◆ Material provided ◆
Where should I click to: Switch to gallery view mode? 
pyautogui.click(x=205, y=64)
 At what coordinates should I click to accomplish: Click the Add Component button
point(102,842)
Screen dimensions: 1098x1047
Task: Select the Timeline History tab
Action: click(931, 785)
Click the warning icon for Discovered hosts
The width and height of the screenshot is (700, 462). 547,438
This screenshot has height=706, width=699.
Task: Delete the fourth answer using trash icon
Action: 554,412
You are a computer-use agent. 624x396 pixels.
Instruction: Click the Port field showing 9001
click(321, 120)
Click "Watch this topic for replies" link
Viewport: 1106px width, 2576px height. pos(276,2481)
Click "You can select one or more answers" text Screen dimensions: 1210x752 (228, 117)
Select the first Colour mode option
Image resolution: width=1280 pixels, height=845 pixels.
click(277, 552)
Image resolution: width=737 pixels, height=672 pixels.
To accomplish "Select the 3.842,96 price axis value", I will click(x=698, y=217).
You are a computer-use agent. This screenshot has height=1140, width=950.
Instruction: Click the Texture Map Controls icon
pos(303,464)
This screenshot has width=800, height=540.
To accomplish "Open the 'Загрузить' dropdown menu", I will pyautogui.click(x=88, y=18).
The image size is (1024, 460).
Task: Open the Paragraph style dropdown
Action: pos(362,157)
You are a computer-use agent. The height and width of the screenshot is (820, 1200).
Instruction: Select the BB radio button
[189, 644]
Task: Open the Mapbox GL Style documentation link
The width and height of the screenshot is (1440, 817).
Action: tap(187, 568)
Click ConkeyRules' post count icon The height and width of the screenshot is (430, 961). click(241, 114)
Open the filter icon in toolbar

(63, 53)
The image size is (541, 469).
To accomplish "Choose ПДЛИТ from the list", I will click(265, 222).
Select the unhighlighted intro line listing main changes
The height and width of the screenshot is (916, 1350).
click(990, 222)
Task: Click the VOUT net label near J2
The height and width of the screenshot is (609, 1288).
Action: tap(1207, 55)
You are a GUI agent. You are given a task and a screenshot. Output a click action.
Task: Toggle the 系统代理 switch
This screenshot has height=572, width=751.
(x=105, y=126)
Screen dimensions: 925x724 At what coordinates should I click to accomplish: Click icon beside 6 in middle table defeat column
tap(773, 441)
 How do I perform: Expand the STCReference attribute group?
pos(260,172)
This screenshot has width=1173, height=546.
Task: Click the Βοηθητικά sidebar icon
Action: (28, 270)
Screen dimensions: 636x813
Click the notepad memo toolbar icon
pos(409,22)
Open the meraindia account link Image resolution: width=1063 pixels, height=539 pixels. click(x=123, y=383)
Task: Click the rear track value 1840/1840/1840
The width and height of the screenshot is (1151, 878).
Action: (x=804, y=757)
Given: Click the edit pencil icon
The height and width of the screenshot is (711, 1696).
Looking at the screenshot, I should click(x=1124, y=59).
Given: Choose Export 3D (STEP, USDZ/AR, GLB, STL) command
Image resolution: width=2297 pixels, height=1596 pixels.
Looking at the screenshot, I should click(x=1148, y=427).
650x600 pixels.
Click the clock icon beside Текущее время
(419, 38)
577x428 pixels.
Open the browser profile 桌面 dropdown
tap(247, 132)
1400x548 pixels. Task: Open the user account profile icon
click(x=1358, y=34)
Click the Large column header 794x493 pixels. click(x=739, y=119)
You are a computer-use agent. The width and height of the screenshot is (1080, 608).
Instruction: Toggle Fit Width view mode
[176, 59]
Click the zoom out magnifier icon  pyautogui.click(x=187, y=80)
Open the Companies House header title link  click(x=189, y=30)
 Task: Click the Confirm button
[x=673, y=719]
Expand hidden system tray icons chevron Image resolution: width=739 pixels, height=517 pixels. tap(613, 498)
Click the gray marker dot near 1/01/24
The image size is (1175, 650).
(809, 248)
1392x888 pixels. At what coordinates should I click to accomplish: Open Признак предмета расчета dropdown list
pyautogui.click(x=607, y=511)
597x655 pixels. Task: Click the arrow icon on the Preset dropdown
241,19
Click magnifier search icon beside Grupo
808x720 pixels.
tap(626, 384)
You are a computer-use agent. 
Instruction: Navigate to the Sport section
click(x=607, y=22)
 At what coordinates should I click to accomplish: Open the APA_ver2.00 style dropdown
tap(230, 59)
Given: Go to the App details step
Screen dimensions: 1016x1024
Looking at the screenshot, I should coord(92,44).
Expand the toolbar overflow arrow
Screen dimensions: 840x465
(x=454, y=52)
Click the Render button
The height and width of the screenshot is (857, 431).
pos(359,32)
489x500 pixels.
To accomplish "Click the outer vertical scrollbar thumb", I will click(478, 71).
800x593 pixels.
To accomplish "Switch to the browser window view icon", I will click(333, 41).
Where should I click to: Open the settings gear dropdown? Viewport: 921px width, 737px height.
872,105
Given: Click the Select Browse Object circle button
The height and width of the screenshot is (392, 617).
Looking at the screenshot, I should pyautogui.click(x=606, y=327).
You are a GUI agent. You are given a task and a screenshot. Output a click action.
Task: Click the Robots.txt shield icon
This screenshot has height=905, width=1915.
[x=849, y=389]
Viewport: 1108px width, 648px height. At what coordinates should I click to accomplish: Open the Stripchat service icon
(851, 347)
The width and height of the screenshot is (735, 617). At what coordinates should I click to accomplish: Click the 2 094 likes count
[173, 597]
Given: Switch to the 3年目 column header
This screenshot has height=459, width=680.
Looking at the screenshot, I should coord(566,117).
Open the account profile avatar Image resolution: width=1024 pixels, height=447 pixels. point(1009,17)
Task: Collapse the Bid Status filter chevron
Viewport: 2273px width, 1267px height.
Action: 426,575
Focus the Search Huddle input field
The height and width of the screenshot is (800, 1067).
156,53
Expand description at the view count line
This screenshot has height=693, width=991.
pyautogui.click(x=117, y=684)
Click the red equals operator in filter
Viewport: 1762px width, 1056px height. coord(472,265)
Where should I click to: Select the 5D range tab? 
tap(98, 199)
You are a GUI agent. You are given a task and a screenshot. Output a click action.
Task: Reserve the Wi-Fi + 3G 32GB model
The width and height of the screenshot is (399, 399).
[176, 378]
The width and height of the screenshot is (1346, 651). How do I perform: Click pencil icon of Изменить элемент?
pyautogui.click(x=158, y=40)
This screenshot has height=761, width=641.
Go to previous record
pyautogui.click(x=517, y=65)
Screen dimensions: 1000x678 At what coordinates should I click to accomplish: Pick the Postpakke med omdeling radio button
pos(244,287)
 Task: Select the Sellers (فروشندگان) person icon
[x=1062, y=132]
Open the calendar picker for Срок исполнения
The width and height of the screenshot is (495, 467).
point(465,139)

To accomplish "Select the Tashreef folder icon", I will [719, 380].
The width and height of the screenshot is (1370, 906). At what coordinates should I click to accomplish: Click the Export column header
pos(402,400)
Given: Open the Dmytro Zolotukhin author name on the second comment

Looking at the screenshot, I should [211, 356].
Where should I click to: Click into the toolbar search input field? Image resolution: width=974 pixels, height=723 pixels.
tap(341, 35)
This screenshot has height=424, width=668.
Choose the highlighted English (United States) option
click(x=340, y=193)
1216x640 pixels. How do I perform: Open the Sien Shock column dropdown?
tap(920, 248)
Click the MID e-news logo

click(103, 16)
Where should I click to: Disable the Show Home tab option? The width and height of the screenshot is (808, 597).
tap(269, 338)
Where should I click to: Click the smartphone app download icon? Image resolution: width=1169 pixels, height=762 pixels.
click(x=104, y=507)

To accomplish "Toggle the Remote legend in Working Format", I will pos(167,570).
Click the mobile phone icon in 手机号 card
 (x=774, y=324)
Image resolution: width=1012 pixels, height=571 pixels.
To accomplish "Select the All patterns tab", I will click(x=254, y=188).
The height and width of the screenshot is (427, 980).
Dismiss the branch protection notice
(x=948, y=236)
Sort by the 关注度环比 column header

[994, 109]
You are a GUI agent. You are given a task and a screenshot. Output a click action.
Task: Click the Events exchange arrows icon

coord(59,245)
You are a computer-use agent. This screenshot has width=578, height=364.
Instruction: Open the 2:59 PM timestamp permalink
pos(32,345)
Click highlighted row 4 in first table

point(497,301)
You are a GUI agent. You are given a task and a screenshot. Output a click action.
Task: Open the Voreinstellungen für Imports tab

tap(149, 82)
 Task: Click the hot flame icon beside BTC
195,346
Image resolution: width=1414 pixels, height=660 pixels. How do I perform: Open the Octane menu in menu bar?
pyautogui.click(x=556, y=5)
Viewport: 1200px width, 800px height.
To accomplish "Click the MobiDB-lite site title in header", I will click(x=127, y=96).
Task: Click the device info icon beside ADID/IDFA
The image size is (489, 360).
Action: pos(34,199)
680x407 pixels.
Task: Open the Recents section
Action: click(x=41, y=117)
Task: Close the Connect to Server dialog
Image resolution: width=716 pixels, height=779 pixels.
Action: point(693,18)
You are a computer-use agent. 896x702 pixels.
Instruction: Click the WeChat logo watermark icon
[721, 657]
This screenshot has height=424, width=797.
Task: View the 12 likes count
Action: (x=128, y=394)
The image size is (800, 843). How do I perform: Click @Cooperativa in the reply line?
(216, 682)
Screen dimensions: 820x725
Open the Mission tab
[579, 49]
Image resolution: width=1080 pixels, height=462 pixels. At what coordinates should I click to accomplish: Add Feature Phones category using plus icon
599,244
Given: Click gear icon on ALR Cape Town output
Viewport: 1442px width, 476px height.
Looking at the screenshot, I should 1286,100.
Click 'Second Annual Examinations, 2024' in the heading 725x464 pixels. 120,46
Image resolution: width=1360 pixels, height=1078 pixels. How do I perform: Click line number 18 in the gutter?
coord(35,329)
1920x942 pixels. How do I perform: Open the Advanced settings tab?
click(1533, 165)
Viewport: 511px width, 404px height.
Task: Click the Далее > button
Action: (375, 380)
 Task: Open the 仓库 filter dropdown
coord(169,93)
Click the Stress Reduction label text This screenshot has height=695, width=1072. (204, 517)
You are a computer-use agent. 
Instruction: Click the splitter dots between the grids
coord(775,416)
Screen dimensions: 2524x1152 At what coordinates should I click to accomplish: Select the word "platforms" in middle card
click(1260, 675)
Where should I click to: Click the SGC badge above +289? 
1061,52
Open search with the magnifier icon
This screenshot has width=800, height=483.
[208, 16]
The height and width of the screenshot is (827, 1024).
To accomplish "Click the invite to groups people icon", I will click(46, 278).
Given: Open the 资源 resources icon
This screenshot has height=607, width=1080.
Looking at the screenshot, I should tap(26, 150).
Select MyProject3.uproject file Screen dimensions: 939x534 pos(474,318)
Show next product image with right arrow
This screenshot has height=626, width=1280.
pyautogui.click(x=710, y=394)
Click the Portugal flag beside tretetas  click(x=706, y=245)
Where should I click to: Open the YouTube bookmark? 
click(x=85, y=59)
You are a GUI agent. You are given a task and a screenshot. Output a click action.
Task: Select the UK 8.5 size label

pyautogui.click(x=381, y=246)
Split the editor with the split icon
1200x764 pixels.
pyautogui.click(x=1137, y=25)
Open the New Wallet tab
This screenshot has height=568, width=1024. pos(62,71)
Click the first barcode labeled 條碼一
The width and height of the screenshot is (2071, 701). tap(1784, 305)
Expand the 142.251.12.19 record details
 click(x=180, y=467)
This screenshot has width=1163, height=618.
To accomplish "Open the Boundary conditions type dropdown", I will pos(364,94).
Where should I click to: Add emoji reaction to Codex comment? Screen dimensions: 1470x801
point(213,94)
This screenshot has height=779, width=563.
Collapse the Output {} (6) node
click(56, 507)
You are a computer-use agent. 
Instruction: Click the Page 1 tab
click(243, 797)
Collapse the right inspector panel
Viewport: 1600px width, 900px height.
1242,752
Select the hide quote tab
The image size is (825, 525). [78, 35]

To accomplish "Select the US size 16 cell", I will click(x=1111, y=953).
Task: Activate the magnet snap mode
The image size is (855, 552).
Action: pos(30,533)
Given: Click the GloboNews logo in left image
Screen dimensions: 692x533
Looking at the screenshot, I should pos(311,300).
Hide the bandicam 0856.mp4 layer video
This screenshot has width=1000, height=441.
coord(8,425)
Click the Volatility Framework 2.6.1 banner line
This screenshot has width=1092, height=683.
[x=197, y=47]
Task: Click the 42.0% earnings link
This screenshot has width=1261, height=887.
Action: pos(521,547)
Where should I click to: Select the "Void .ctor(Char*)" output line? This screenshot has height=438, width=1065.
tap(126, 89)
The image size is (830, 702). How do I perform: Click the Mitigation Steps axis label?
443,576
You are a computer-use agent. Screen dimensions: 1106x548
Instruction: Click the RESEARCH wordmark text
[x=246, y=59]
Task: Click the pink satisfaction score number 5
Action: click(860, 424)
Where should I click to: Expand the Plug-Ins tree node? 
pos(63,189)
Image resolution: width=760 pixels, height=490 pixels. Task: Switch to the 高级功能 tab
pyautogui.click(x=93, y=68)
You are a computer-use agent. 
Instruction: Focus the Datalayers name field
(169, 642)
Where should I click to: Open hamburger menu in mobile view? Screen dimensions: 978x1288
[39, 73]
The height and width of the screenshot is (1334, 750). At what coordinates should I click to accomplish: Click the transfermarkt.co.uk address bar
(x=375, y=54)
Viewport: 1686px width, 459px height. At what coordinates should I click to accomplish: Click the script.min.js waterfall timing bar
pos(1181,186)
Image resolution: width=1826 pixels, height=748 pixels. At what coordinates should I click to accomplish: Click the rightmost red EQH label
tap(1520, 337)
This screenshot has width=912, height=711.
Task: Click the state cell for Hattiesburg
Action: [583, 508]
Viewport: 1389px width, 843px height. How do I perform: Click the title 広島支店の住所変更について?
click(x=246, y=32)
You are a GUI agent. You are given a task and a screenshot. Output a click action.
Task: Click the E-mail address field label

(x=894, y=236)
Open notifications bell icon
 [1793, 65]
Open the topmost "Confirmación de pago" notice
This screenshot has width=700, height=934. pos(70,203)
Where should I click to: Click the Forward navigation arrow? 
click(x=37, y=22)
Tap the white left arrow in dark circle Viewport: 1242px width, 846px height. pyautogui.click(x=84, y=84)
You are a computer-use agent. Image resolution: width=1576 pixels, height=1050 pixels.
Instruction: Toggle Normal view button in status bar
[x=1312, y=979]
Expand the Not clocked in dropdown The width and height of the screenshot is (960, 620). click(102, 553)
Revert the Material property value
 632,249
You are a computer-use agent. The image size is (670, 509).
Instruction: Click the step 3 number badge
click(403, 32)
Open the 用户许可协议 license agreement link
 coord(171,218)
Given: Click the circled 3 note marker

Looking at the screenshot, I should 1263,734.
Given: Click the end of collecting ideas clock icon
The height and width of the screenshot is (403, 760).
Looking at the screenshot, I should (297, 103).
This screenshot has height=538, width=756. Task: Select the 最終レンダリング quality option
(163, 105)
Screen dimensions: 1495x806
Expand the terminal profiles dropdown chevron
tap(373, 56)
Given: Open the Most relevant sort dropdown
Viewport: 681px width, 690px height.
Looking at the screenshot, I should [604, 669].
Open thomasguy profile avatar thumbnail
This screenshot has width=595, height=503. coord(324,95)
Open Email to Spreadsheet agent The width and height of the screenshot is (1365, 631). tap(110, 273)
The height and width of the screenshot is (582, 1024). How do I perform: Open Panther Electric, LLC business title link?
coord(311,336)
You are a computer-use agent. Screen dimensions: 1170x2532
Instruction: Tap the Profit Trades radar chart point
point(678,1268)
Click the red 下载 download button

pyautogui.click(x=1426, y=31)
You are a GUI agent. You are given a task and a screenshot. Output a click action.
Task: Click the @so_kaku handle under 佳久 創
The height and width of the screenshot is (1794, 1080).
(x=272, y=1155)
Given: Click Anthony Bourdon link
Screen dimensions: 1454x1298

◆ Directions ◆
Give an exact copy of the lines above, from the top of the records to the line that contains "This screenshot has width=800, height=540.", taking in both ends.

◆ Response to this exercise ◆
Where should I click to: Switch to gallery view mode? 
pyautogui.click(x=205, y=64)
 At what coordinates should I click to accomplish: Click the Add Component button
point(102,842)
Screen dimensions: 1098x1047
Task: Select the Timeline History tab
Action: click(931, 785)
Click the warning icon for Discovered hosts
The width and height of the screenshot is (700, 462). 547,438
This screenshot has height=706, width=699.
Task: Delete the fourth answer using trash icon
Action: 554,412
You are a computer-use agent. 624x396 pixels.
Instruction: Click the Port field showing 9001
click(321, 120)
Click "Watch this topic for replies" link
Viewport: 1106px width, 2576px height. pos(276,2481)
Click "You can select one or more answers" text Screen dimensions: 1210x752 (228, 117)
Select the first Colour mode option
Image resolution: width=1280 pixels, height=845 pixels.
click(277, 552)
Image resolution: width=737 pixels, height=672 pixels.
To accomplish "Select the 3.842,96 price axis value", I will click(x=698, y=217).
You are a computer-use agent. This screenshot has height=1140, width=950.
Instruction: Click the Texture Map Controls icon
pos(303,464)
This screenshot has width=800, height=540.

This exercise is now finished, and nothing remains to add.